Debt

When considering paying extra on debt, why should opportunity cost be considered?

3 thoughts on “Debt”

  1. Mike Finley says:

    What is the interest rate on the debt you are considering paying extra on and what is the expected return on the money if you save and/or invest it elsewhere? That is the key question here. If the interest rate is 3% on the debt and you would just stick the money in the bank earning .2%, then put the extra money on the debt. If you are going to invest it in a no-load stock index fund (Total Stock Market Index Fund at Vanguard would be a fine selection) and earn an expected 8% AFTER cost in a retirement account like a 401(k) or a Roth IRA, then you would go with the investment and only make a minimum payment on the debt.

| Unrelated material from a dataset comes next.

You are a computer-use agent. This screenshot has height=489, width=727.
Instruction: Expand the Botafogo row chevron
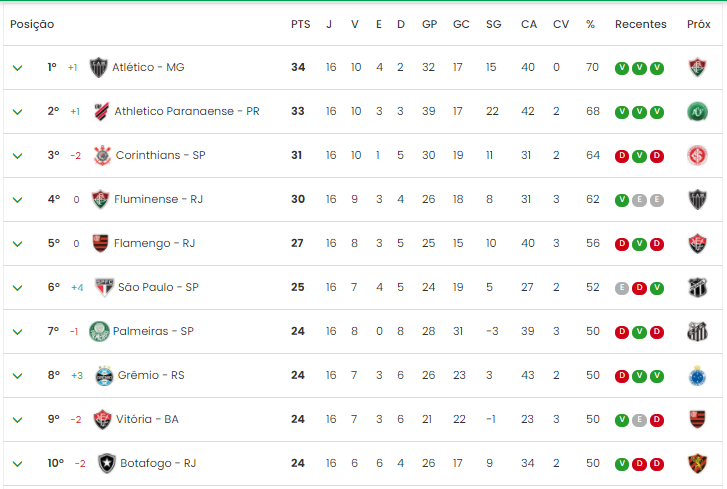17,464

    Here is a a basic rule of thumb. If the debt interest rate is higher than 6%, put the extra savings that way. If it is under 6%, consider other options based on your ability to invest wisely while reducing the costs. Take your time and think through these issues carefully. Over long periods of time, the right decisions could be worth THOUSANDS of dollars. Inform yourself!

  2. Denny says:

    Isn’t debt in general a bad thing? I’m referring to home loans. In my area, our home loans gets renewed every 5 years. The current rate is 2.5%, which is pretty good. Do you think it’s best to hold off on aggressively paying off this debt?

  3. Mike Finley says:

    Debt in general may not be good, Denny, but we always have to consider opportunity cost before paying extra on it. If I had a debt at 2.5%, I would not pay it off early. I would take that extra money and invest wisely using no-load index funds and/or ETFs, primarily in stocks. I would max out the retirement accounts first and then look outside of retirement if necessary. The wise and efficient investor can beat a 2.5% return! And that means YOU.